The following grammars are simple and may be helpful.

Aside

WHATWG does not seem to be in the habit of writing short, precise docs for their specs. To describe a “URL string”, at no point are we shown a formal grammar. Instead, we get 20 pages of “basic URL parser” and “URL serializing” algorithms.

Parameter lists

This grammar recognizes a query component and captures its &-delimited parameters. Note that empty parameters are not allowed.

query = param ('&' param)*
param = (LIT | ESC)+
LIT   = [^#[]@%]+
ESC   = %[A-Za-z\d]{2}

Key–value pairs

We can further restrict to key=value pairs. We’ll allow = inside a value.

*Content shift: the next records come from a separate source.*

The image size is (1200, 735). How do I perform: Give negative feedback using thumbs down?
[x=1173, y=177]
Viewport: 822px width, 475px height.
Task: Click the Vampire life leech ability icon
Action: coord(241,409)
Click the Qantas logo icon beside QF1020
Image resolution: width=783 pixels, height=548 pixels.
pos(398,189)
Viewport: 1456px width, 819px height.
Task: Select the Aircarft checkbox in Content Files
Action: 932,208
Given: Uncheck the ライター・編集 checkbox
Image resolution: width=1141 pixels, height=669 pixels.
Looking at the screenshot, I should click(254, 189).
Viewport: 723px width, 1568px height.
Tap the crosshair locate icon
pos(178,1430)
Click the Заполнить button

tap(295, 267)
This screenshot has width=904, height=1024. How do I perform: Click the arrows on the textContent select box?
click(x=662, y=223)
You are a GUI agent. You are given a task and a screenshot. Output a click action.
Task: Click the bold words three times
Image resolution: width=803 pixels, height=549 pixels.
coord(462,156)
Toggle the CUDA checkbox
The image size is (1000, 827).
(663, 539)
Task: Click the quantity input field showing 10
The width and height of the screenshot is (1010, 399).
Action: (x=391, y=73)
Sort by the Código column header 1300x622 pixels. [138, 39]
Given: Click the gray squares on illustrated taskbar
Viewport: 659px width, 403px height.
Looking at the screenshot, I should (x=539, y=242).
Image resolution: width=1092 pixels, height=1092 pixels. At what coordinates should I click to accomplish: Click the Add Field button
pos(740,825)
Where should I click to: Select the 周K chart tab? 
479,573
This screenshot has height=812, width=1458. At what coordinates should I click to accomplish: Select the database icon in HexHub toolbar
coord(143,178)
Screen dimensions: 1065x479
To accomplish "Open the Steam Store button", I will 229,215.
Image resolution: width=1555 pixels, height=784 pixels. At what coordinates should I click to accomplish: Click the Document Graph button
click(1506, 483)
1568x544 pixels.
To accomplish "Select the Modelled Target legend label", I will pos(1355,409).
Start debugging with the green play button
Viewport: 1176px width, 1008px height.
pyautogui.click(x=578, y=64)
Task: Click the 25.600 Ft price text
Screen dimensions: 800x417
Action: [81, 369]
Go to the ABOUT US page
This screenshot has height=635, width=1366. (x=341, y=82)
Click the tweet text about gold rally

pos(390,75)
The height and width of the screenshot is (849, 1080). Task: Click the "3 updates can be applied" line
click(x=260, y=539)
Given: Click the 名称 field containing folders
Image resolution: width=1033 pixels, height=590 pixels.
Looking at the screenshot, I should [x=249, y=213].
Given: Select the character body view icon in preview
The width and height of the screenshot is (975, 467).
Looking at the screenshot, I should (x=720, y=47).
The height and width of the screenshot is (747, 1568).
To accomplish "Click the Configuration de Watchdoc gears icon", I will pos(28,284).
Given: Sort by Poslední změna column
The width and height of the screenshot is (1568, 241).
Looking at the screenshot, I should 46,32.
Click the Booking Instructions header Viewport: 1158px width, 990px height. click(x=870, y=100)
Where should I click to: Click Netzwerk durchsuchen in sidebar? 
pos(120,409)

query = param ('&' param)*
param = key '=' value
key   = (LIT | ESC)+
value = (LIT | ESC | '=')+
LIT   = [^=#[]@%]+
ESC   = %[A-Za-z0-9]{2}

Implementation considerations

Some implementations encode more than needed

Many urlencode implementations will encode characters that don’t need to be encoded.

This is because the 1994 RFC 1738 for URLs, which RFC 3986 obsoletes, had this language

Thus, only alphanumerics, the special characters “$-_.+!*’(),”, and reserved characters used for their reserved purposes may be used unencoded within a URL.

RFC 3986 instead says

If data for a URI component would conflict with a reserved character’s purpose as a delimiter, then the conflicting data must be percent-encoded before the URI is formed.

Smart URI urlencode implementations could be introduced under new names such as uriencode without breaking backwards compatibility. Maintainers, get on this.

Normalization of full URIs

As @mgiuca points out, full URIs cannot be normalized (ala urlencode) reliably because they cannot be partitioned into their components unambiguously.

Examples: - https://api.tld/redirect?uri=https://boeing.fly/news?page2&nav=yes Is the redirect to https://boeing.fly/news?page2&nav=yes or to https://boeing.fly/news?page2?page2? - https://api.tld/redirect?uri=https://boeing.fly/news#ex Is the redirect to https://boeing.fly/news#ex or to https://boeing.fly/news?

Instead, normalize each URI component separately.

Tip

Avoid these library functions, which return incorrect results for some URIs:

OpenAPI

You should set allowReserved: true for OpenAPI parameter objects. There is no reason not to. As described earlier, also be aware that style controls whether additional characters must be encoded.